Her husband had been associated with the Government
for fourteen years until he had died, leaving a fortune
behind him, a year before; and Madame Lyon was not
only on intimate terms with the Government but made
herself useful in every way possible to them.
She was one of the two ladies asked to cooperate with
the Government in their great enterprise to wage war
on tuberculosis—Le Comité Central d’Assistance
aux Militaires Tuberculeux; and was to open ateliers
to teach the men how to learn new trades by which
they might sit at home in comfort and support themselves.

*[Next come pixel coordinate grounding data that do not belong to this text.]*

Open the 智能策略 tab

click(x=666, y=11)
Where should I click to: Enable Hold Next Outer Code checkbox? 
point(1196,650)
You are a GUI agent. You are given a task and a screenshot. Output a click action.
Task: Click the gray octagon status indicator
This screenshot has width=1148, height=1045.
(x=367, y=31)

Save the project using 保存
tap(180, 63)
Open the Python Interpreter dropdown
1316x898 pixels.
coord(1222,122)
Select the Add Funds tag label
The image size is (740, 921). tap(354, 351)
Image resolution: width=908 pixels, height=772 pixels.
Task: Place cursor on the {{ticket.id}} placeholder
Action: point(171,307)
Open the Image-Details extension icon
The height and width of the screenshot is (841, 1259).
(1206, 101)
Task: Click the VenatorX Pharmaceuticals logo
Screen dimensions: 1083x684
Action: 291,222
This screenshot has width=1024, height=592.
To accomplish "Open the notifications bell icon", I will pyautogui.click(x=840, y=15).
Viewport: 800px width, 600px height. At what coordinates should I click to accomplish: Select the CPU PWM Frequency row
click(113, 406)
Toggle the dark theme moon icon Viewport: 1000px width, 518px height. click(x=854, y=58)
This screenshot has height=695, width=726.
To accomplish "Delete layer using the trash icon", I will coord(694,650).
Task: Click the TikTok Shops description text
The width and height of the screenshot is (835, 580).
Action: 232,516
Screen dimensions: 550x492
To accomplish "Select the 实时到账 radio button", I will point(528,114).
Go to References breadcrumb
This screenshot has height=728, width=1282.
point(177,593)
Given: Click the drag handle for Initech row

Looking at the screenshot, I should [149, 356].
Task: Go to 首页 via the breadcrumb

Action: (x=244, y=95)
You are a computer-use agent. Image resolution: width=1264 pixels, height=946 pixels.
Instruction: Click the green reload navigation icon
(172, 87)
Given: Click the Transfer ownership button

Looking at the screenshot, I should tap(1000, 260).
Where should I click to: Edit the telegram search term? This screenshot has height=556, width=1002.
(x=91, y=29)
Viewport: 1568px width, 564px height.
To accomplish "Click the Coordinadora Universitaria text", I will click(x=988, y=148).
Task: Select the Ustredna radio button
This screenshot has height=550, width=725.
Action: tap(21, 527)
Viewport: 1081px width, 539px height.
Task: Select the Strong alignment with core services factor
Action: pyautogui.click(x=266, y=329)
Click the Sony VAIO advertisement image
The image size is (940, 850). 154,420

And she had her own ouvroir—“L’Aide
Immédiate”—for providing things for
the permissionnaires, who came to the door and asked
for them. She ran, with a committee of other
ladies, a café in Paris, where the permissionnaires
or the réformés could go and have their afternoon
coffee and smoke all the cigarettes that their devoted
patrons provided. One hundred poilus came here
a day, and her ouvroir had already assisted eighteen
thousand. And——
But by this time I was more interested
to meet Madame Lyon than any one in Paris. As
I have said before, a letter or two will open the
doors of the noblesse or the “Intellectuals”
to any stranger who knows how to behave himself and
is no bore, but to get a letter to a member of the
bourgeoisie—I hadn’t even made the
attempt, knowing how futile it would be. If one
of them was doing a great work, like Mlle. Javal,
I could meet her quite easily through some member of
her committee; but when Frenchwomen of this class,
which in its almost terrified exclusiveness reminds
me only of our own social groups balancing on the
very tip of the pyramid and clutching one another lest
some intruder topple them off, or cast the faintest
shadow on their hard-won prestige, are working in
small groups composed of their own friends, I could
not meet one of them if I pitched my tent under her
windows.
Madame Lyon gave me a naïve explanation
of her audacity when we finally did meet. “I
am a Jewess,” she said, “and therefore
not so bound down by conventions. You see, we
of the Jewish race were suppressed so long that now
we have our freedom reaction makes us almost adventurous.”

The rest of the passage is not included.